━━━ Excerpt to read

That was my plan until I was told that I would have to pay estimated tax on this money this year or pay additional penalties next year.

Is there any way around paying this estimated tax? What would you do?

-- bb (b@b.b), January 06, 1999

Answers

Put it in Certificates of Deposits.

-- flierdude (mkessler0101@sprynet.com), January 06, 1999.

Regarding the answer to put it into C.D.'s-- could more clarification be given about that? How, exactly, will putting the proceeds of one's IRA/401(k)into C.D.'s to get around paying estimated tax on the amount?

-- Albert E. Potts (Potts5116@aol.com), January 07, 1999.

Albert E. Potts, bb;

>>Regarding the answer to put it into C.D.'s-- could more clarification be given about that? How, exactly, will putting the proceeds of one's IRA/401(k)into C.D.'s to get around paying estimated tax on the amount?<<

1. In order to defer, (for now, the taxes, NOT estimated taxes, the proceeds of the IRA must NOT be sent to you, but rather must be sent directly to an agent (some financial entity, bank, mutual fund, credit union etc.). This is called a roll over. You can set it up with a bank, or credit union to act as your agent and to put your IRA into their cd's.

Since this is an agent to agent transfer, and the money never passes through your hands there are no taxes due and no penalty is involved.

2. If, regardless of the reason for it, you take pocession of the money, or if the check is made out to you in your name as payee, the entity which currently holds your IRA MUST with hold 20% of the proceeds and send it to the IRS.

This is not optional, it is required. You will receive a check for the 80% (minus any state taxes that your state requires to be with held). You then in turn have 60 days in which to decide to keep the loot or chicken out and deposit it into another IRA.

However, should you decide to chicken out and deposit it into another IRA, you MUST deposit the full TOTAL amount of the cashed out IRA into the new account to avoid having a "partial withdrawal" and all penalties involved when you file your taxes.

This then means that you must pony up the amount(s) with held and paid as taxes even though you never had the money to start with.

3. If at the time that you take pocession of your IRA you are under the age of 59 1/2, and you are NOT disabled, you must pay an additional penalty of 10% when you file your income taxes for the year. This penalty is your responsibility to file/pay and is a part of your annual tax filing paperwork.

There are certain very specific reasons for which you can avoid paying the 10% penalty, which are the exceptions to the rules, but for the most part, if you handle the money you pay if you are under 59 1/2 years of age.

I just went through this little jewel myself. Fortunately(?) I am disabled and I turned 59 1/2 on the very day that I withdrew my 401k, so I escaped the 10% penalty. But, and trust me on this one, I sure as h*ll didn't escape the taxes. Oh boy, did I not escape them.

Oh yeah, I cashed out in 1998. Better to have missed this (so far) minor increase in value than to risk my family's future on a bet that the market would hang in there until now.

Good luck on yours.

S.O.B.

-- sweetolebob (La) (buffgun@hotmail.com), January 07, 1999.


Folks, a little common sense, please. Leave your long term and retirement investments alone. Keep paper records, but leave the investments right where they are.

━━━━━━

**Short problem 1**. Output the part of the forum thread starting at "Since this is" and ending at "to the IRS.".
**Short problem 2**. In the forum thread, what share of the proceeds must the entity holding the IRA withhold and send to the IRS if the check is made out to you?
**Short problem 3**. Rewrite the paragraph of the forum thread that begins "3. If at the time that you take pocession" in fewer words.
The data comes from a different source than the forum thread.

━━━ Data provided

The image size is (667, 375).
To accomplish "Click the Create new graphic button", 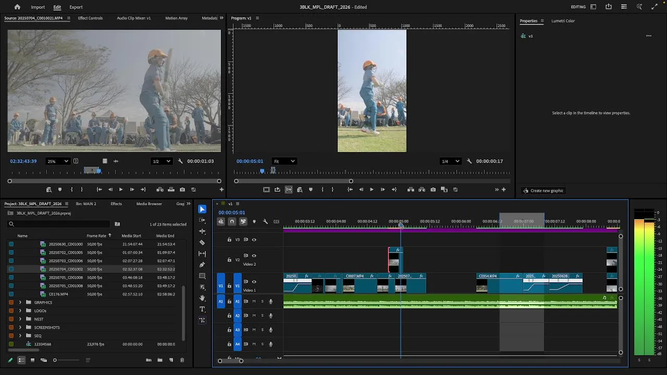I will tap(543, 191).
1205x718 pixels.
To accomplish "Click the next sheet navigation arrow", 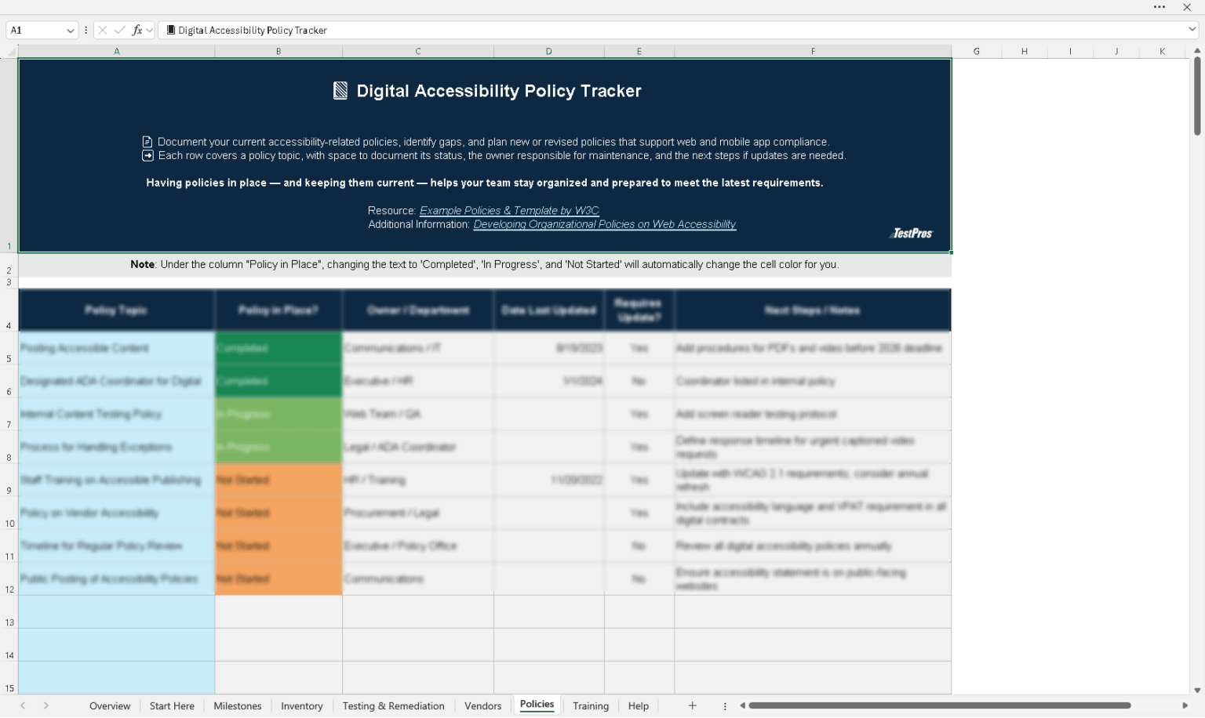I will (46, 705).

━━━━━━

**Result 1**.
Since this is an agent to agent transfer, and the money never passes through your hands there are no taxes due and no penalty is involved.

2. If, regardless of the reason for it, you take pocession of the money, or if the check is made out to you in your name as payee, the entity which currently holds your IRA MUST with hold 20% of the proceeds and send it to the IRS.

**Result 2**. 20% of the proceeds.

**Result 3**. Anyone who takes possession of their IRA while under 59 1/2 and not disabled owes an extra 10% penalty, which they must report and pay with that year's income tax filing.